| Collected data |

=-=-=

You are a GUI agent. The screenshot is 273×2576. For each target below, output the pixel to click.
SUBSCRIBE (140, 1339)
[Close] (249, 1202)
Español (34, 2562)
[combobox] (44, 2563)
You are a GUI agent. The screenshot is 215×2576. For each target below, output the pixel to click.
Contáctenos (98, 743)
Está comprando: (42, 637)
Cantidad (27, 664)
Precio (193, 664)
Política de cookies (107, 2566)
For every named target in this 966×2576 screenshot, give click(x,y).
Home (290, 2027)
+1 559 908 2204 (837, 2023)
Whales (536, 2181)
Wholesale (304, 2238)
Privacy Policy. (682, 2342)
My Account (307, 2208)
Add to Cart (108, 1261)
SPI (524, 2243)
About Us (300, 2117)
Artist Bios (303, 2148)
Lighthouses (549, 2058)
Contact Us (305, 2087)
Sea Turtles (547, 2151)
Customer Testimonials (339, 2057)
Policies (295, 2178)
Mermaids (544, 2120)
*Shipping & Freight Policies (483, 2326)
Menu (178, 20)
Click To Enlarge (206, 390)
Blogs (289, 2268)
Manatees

=-=-=

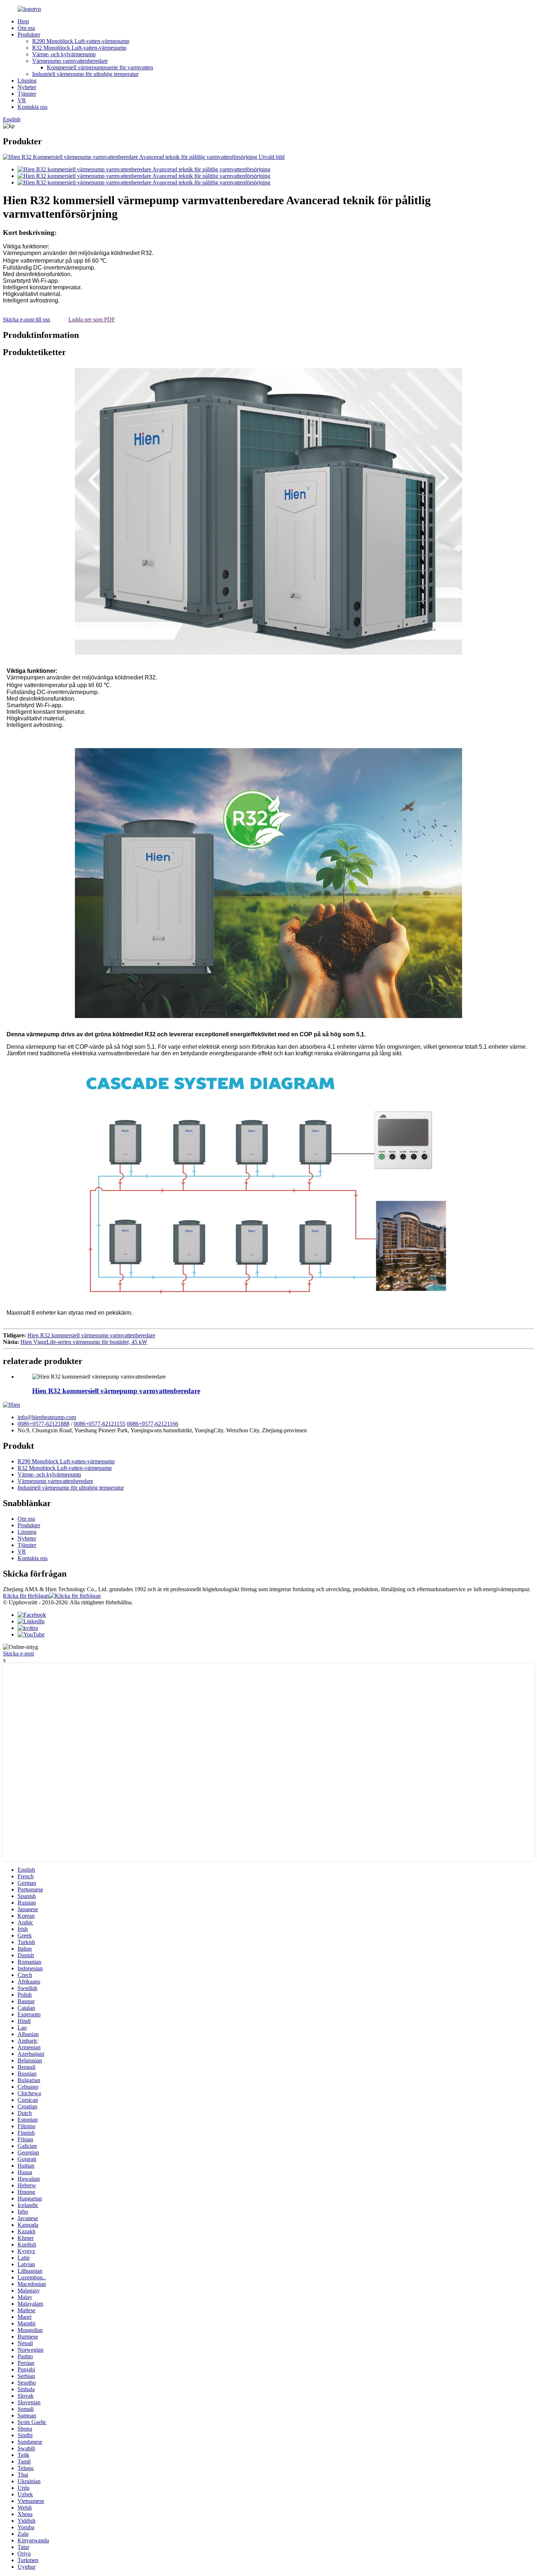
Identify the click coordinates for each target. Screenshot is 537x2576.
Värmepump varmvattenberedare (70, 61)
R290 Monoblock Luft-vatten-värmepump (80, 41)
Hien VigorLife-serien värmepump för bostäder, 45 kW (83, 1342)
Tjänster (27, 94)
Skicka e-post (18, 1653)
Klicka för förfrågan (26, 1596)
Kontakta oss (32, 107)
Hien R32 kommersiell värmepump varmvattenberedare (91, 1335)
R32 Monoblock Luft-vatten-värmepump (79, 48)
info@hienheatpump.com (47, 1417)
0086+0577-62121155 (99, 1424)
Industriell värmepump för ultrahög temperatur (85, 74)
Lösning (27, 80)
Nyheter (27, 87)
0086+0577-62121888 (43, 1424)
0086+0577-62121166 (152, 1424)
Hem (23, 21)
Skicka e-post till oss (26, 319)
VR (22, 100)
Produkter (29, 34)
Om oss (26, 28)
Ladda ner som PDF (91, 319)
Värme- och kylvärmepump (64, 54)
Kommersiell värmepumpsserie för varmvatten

=-=-=

| YOUR GOAL |
Go over the data and return every line that includes the word "below".

| EXPECTED ANSWER |
You are a GUI agent. The screenshot is 273×2576. For each target below, output the pixel to click.
You are a GUI agent. The screenshot is 215×2576. For each target below, output the pixel to click.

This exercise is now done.